- **Problem requirements**
Find and copy every line in the records that includes the string "agent".

Segment Start: Input records

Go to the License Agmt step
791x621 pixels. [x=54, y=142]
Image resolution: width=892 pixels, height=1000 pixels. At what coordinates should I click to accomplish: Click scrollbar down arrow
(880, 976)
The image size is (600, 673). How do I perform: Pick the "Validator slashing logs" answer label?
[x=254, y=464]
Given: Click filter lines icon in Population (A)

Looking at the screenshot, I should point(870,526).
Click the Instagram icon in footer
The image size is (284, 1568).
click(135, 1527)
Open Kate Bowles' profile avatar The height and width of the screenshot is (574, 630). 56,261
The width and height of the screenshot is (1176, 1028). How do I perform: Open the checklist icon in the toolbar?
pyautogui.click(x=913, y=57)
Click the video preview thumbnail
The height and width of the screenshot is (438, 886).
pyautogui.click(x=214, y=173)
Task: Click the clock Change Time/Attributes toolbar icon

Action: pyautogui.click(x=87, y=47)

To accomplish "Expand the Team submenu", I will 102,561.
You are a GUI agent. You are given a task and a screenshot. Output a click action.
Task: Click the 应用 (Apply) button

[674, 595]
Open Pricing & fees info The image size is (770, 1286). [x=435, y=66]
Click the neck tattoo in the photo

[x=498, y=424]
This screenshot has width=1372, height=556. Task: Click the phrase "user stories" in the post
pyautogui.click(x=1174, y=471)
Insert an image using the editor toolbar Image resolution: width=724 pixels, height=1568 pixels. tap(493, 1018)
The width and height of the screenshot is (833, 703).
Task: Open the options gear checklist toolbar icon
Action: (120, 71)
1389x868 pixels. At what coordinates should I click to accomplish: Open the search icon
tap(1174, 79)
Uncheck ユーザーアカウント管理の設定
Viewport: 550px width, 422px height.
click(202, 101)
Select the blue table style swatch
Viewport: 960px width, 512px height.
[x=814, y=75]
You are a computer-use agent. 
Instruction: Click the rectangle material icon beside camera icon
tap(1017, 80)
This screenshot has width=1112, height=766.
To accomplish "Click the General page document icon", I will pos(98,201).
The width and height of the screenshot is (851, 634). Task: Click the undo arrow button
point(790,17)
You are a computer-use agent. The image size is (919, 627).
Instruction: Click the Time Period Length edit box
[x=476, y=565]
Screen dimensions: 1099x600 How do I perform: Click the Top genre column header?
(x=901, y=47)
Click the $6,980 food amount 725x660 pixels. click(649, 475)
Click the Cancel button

Segment End: Input records

- **Answer section**
You are a GUI agent. You are given a task and a screenshot. Output a click action.
You are a computer-use agent. 
You are a computer-use agent. The image size is (919, 627).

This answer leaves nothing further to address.